On February 8, 2022, the International Multimedia Center of IIA «Russia today» held a press conference on «Russia and the World: Achievements of Science in the Field of Biomedicine», timed to the Day of Russian Science.

The conference was attended by:

  • Alexander Rumyantsev, Academician of the Russian Academy of Sciences, member of the State Duma Committee on Health Care, President of the National Medical Research Centre for Children Haematology, Oncology and Immunology named after Dmitry Rogachev
  • Vladimir Chekhonin, Vice President of the Russian Academy of Sciences, Head of the Department of Fundamental and Applied Neurobiology at the State Scientific Centre for Social and Forensic Psychiatry named after V.P. Serbsky
  • Igor Korobko, Professor of the Russian Academy of Sciences, Director of the Department of Science, Innovation and Bio-health Risk Management of the Ministry of Healthcare of the Russian Federation
  • Sergey Kutsev, Corresponding Member of the Russian Academy of Sciences, Director of the Research Centre for Medical Genetics, Chief External Expert in Medical Genetics of the Ministry of Healthcare of the Russian Federation
  • Dmitry Kudlay, Professor, Vice President of the introduction of new medical technologies of Generium JSC

Experts discussed personalised medicine issues, new approaches to genetic and regenerative medicine, and possibilities for neonatal screening.

Vice President of RAS Vladimir Chekhonin congratulated the conference participants on the Day of Russian Science, noting the trends of modern biomedical science: molecular genetics, molecular biology, bio information science.

In particular, Vladimir Chekhonin remarked: "These are the modern directions of science that form the possibility of creating scientific-biomedical platforms for the treatment of several socially significant diseases".

In turn, the director of the Research Centre for Medical Genetics, Chief Extrenal Expert in medical genetics of the Ministry of Healthcare of the Russian Federation, Sergey Kutsev, noted the importance and timeliness of the issues raised in the framework of the conference. These are dedicated to neonatal screening and innovative personalised approaches in medical genetics.

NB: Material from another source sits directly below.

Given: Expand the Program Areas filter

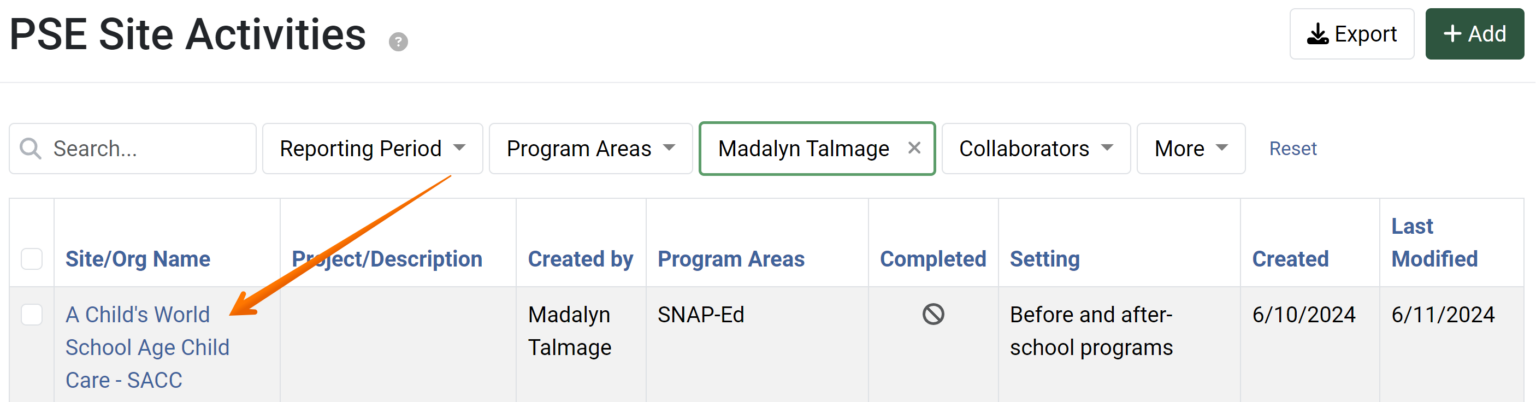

Sergei Kutsev focused on high-tech diagnostic methods and programmes that provide innovative treatments and introduce new medications resulting from severe years of work and basic research.

“Timely diagnostics of orphan diseases is one of the most important aspects. Often, the diagnosis of an orphan disease is a quest for a patient that can last for years. Therefore, mass screening is the most effective. Such a mass screening is neonatal screening, which includes an examination of absolutely all newborns for several hereditary diseases for which effective pathogenetic treatment exists», - said Sergey Kutsev.

Sergey Kutsev added: “The government of the Russian Federation has decided to expand screening from five to thirty-six diseases. In particular, screening by tandem mass spectrometry is introduced for twenty-nine conditions out of thirty-six. These are amino acid metabolic disorders, so-called organic aciduria and aliphatic acid oxidation disorder groups of diseases. This method makes it possible to identify more than a thousand newborns per year. And these are precisely those cases when the prescription of dietary therapy, specialised therapeutic food and medication allow avoiding disabling and death”.

Screening is always a high-risk group, and for these patients, it is necessary to conduct corroborating molecular-genetic research.

Screening for spinal muscular atrophy, a severe neurological disease that in most cases leads to death before age of two, is also being introduced. Sergei Kutsev noted that there are currently three pathogenetic preparations available in the Russian Federation. One of them is a gene-substitution medication.

“We understand that the effect of therapy will be significant when we can administer medications within the first month of a child’s life. In this sense, there is no alternative to neonatal screening”.

Screening is also administered for primary immunodeficiency, a variety of hereditary diseases that are accompanied by a violation of antibody production. These are severe lesions, which are often life-threatening and must be diagnosed in the first days of a child’s life.